0036 National Gallery
A ‘School of..’ painting, it’s sometimes on display,
sometimes in the ‘Secondary Collection’; rather like
its subject, it’s subject to circumstances
beyond its own control. But this is no pupil’s homage
to the master; quite the contrary. He’s telling us
something very clearly – but, he’s just not telling us exactly
what he’s telling us - as might a living artist tell
for a curator’s fussy footnote; all the ‘program’;
it’s art, you have to look…
So shall we start from foreground? It’s a horizontal canvas,
a road runs straight across; in the middle of the road
a golden-haloed, blue-robed saint is being stabbed.
The helmeted pair of ruffians
are clearly sent by secular authority
to do the deed; this we may guess. The saint
at this sharp freeze-frame moment, leans slightly back –
not aback in reaction or retreat; but rather,
to make it easier for the knife to do its work.
Had the painting been two centuries later,
the gesture would be called ‘Baroque’:
he, leaning back, open hands, as if he’s yielding up
an acquiescent soul; surrendered faster than a prayer,
faster than a plunging knife.

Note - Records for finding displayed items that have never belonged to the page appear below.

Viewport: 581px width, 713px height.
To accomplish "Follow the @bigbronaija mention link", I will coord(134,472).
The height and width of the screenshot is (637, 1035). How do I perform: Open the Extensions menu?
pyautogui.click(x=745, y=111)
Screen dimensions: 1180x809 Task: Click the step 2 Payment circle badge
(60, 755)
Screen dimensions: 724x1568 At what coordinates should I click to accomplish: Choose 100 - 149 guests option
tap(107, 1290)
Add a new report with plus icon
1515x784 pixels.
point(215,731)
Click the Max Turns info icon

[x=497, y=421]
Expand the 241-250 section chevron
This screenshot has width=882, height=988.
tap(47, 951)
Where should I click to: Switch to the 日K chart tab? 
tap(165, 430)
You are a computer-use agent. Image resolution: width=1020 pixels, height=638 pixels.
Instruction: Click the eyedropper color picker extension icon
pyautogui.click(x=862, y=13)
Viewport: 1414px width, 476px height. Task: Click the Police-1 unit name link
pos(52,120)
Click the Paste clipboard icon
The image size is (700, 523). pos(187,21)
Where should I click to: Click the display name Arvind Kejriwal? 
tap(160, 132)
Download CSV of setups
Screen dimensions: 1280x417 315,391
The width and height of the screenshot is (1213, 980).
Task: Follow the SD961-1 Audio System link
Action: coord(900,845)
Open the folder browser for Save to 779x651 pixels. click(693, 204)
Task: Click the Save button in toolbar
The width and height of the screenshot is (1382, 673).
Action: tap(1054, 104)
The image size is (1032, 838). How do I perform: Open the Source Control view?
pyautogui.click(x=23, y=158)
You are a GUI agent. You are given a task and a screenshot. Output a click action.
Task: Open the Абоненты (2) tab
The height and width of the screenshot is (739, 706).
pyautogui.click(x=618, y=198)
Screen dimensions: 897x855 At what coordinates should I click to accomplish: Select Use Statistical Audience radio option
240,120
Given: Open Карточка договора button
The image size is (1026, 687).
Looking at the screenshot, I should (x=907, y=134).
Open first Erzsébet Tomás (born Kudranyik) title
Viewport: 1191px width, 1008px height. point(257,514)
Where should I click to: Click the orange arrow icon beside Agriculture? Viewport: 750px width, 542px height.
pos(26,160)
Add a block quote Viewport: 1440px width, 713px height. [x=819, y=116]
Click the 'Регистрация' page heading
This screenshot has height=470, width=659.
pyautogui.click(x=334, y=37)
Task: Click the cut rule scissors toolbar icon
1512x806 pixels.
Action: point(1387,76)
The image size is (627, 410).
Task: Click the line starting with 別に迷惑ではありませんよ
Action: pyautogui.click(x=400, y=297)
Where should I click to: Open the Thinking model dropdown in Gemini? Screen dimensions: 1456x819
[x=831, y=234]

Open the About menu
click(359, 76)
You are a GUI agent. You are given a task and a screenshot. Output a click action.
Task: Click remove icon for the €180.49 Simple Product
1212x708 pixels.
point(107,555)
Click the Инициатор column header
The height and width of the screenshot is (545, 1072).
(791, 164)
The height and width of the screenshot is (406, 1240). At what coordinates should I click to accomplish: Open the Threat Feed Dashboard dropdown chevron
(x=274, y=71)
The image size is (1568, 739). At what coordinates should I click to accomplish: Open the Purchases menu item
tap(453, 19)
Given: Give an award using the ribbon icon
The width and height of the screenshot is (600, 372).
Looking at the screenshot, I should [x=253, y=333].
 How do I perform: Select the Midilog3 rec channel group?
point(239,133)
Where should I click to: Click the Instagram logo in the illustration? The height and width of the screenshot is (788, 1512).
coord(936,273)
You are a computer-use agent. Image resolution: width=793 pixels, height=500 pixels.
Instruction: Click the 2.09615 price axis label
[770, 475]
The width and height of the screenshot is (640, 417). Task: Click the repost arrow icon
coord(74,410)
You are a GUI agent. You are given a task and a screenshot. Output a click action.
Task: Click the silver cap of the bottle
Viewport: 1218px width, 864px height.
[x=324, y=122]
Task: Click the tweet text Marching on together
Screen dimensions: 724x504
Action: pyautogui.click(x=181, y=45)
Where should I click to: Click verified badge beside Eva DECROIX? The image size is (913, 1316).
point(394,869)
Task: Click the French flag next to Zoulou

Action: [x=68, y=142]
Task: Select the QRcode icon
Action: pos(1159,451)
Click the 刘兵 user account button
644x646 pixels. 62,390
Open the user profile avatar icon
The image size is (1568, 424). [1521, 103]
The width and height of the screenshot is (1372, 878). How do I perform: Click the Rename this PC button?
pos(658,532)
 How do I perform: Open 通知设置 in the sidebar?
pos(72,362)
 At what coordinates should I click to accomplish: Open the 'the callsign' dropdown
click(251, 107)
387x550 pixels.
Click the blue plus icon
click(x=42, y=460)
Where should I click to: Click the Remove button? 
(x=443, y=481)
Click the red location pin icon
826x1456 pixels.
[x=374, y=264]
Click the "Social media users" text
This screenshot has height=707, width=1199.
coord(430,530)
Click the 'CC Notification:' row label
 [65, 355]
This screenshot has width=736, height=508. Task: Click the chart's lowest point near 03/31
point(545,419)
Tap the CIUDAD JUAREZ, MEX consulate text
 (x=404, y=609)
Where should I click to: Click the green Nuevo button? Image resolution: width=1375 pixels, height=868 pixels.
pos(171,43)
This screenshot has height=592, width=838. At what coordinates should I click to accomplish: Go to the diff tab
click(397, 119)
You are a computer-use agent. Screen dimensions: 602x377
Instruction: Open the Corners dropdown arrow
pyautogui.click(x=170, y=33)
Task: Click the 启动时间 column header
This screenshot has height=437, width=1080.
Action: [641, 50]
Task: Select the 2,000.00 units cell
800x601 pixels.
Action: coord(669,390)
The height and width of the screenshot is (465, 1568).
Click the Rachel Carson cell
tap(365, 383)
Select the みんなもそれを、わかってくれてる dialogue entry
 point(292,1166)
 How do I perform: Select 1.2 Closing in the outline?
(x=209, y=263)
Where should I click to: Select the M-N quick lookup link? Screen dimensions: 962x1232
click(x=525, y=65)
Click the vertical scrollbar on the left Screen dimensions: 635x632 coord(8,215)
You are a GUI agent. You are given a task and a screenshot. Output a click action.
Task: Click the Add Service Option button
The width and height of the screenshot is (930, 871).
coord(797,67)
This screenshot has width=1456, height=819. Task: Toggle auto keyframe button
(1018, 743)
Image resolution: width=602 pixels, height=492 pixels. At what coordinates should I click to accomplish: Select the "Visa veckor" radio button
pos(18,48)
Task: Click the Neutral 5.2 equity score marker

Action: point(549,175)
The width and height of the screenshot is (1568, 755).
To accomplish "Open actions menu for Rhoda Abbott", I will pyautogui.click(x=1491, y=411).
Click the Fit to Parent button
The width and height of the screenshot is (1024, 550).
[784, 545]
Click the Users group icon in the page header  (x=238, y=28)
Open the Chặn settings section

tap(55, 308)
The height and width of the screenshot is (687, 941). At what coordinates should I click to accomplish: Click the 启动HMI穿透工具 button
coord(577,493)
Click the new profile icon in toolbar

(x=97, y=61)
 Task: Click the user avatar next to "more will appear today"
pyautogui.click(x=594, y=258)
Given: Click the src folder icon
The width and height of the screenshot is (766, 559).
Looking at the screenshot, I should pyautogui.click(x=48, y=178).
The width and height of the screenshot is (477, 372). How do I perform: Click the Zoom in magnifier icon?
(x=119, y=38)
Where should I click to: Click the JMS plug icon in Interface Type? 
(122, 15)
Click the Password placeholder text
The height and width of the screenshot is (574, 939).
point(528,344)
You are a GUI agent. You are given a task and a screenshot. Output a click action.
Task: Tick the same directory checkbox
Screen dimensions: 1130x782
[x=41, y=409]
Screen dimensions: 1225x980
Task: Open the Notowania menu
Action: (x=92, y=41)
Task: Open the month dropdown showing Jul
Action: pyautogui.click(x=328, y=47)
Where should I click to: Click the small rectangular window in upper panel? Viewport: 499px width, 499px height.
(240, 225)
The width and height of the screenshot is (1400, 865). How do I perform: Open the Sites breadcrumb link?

Might we so wish to go?
His priest companion (they wear the Order's colours)
will I think be questioned sharply by the Order’s Governor:
is he simply fleeing for his life?
Is he running off for help? But that’s not likely, since
there are would-be witnesses right by the roadside there; or
does he in his wisdom know that what will be, will be?
(In which case, did he really need to flee?)
That’s something, someone at the time would know;
It adds to the irony – we’re disturbed; the victim’s not…
And now a further very visual paradox: right beside the road,
two woodcutters are at work; swinging their axes, quite oblivious -
not, as hoping to be spared, as in ‘didn’ see nuffin, gov…’;
maybe they knew they weren’t the target? It’s more as if
they represent a world apart; chopped trees an allegory
of life cut down to other world's decree;
but did the artist have to make this quite so blatant?
Another disturbing paradox still unresolved.
And then, in this strange painted layer-cake
of world on world, the top, green layer:
the sloping verdant hill, serene in the lush and dreaming, radiant
peace of summer nature undisturbed; here, nothing untoward
has happened; ever might; beauty’s unimpaired.
From this strange layer-cake of art, we’ll take
some indefinable visual memory out into the street -
saints live, saints die; man’s work goes on; and nature, simply, is.